◆ **What you need to do**
Rewrite the rows from the one containing "Support Knowledgebase (498, 1774)" through the final row, inclusive, with "Latest News" replaced by "Recent News" and nothing else changed.

◆ **Rows from a data collection**
== == ==
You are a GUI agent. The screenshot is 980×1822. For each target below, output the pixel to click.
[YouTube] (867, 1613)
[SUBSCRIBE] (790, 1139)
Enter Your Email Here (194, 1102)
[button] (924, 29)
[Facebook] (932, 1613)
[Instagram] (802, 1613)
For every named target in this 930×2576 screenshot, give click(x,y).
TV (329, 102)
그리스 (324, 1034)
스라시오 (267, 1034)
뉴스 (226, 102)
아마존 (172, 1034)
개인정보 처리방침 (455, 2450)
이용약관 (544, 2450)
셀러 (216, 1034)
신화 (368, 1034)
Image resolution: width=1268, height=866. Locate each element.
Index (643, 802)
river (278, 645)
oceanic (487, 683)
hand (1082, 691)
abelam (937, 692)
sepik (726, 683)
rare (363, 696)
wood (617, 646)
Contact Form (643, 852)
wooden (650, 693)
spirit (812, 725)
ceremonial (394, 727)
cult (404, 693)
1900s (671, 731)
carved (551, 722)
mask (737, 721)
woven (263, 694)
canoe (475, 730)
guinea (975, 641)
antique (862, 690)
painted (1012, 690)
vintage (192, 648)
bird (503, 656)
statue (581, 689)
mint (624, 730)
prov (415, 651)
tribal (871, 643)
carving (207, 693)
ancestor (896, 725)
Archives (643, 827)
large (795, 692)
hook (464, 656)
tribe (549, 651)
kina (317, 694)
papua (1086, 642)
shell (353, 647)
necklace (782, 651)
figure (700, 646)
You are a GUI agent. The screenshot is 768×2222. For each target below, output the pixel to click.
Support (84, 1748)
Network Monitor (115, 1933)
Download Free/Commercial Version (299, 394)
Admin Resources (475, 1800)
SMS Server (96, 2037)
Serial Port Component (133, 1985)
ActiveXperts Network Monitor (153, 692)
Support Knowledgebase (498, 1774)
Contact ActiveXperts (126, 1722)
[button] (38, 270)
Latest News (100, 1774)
== == ==
◆ **Response**
Support Knowledgebase (498, 1774)
Contact ActiveXperts (126, 1722)
[button] (38, 270)
Recent News (100, 1774)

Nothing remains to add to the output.